Resume the news report on the Wawarsing flooding and the Delaware Aqueduct, picking up right after its final sentence.

• **GIVEN PASSAGE**
- Opening Delimiter -
At a press conference held at the Ellenville Regional Hospital on Monday, State Senator John Bonacic (R/I/C - Mount Hope) pledged his support to Wawarsing residents on or near the section of Route 209 who are flooded every year due to cracks and leaks within the Delaware Aqueduct which runs 700 feet underneath the town.
"This is a problem that's been caused by the Department of Environmental Protection in New York City," said the senator of the flooding. "I've spoken to Emily Lloyd, the commissioner. I said, 'if this was your house, you would make sure you would get this aqueduct fixed in a minute…And Emily Lloyd admitted the aqueduct is leaking — admitted it."
Senator Bonacic discussed $10 million in state funds that were allocated to his senate district — which spans most of Ulster, parts of Orange, and all of Sullivan and Delaware Counties — for the purpose of home-buyouts for those affected by flooding that's caused by natural disasters, such as flooding rivers. Unfortunately, because the flooded Wawarsing residents who held last Friday's meeting at the Napanoch Fire House believe that the leaking Delaware Aqueduct is the culprit of their flooding problems, such funding would not be available for similar home-buyouts for those residents. In essence, the supposed cause of their flooding is unnatural, caused by human error, and as such, according to Senator Bonacic, litigation against New York City's Department of Environmental Protection (NYCDEP) is the only way these residents can receive funds and financial aid to cover the money they've lost on pumping and damaged or destroyed property.
Even still, Senator Bonacic was adamant about holding NYCDEP accountable for finding a solution to the residents' flooding problems.
"We cannot wait for the Federal government to step up because if we do that we will drown in both bureaucracy and water," said the senator in a press release distributed at the conference. "We need the DEC, in cooperation with local soil and water conservation districts to spend the money necessary to clean out streams, widen culverts, and obtain the results people need."
Residents Julianne Lennon and Laura Smith—who were the two main organizer's of last Friday's meeting—appeared at the press conference beside Senator Bonacic. They thanked the senator for his support, saying that they are grateful for his help in shedding light on their situation. Lennon also provided an update regarding what effects NYCDEP's shutoff of the aqueduct had on her property; she reported that within an hour of the tunnel's shutoff, her well's water level sank two feet, eventually lowering a total of three feet, one inch. Such results seem to show that the affected area's wells are tapping the leaked water from the aqueduct, and that NYCDEP's fixing the flooding problem by sealing the tunnel's cracks would only create the new problem of homes without access to running water via wells. If nothing else, however, the sinking well-levels seem to implicate the aqueduct's leaking water as the culprit of the floods, therefore vindicating Lennon and Smith's claims against NYCDEP.
- Closing Delimiter -
• **DATA EXTRACTS**
- Opening Delimiter -
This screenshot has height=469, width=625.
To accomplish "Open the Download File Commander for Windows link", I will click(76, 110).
- Closing Delimiter -
- Opening Delimiter -
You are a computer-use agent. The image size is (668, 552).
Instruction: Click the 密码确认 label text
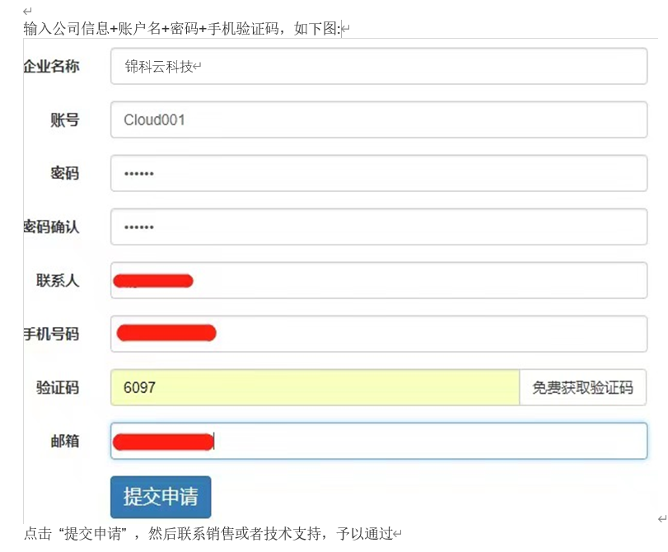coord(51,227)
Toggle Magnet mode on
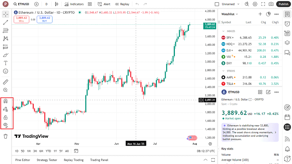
- Closing Delimiter -
- Opening Delimiter -
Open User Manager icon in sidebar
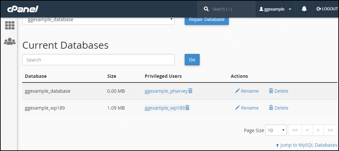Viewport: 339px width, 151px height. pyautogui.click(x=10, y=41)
- Closing Delimiter -
• **RESPONSE**
Town of Wawarsing Deputy Supervisor Terry Houck was on hand to discuss what the town board will do to try and help, saying that NYCDEP Deputy Commissioner Paul Rush will appear before the Town Board on June 19. Rush will share all of NYCDEP's findings from the aqueduct shutoff last week, and the town will then act accordingly based on that information. Part of their action will be asking NYCDEP to allocate money for the town to hire an engineer to further study the problem and offer suggestions to the town regarding implementing new drainage systems. Until more information is gathered, however, Houck said the town and its afflicted residents would not be best served if they were to rush into funding drainage projects without as much information as possible, because such projects might wind up not helping or possibly even making the problem worse.
"The town is going to entertain a resolution for gathering funds to get an engineer to ascertain what area is affected by this aqueduct. That's the town's responsibility," said Houck of what the town should do before it begins to work in the area. "I believe it's the town's responsibility to find out exactly what homes in what area in the town of Wawarsing are affected by the aqueduct…if we go out and start doing, making a culvert here, a culvert there, we feel we've fixed it, then all of a sudden the water comes and ruins what we've done, we're wasting money."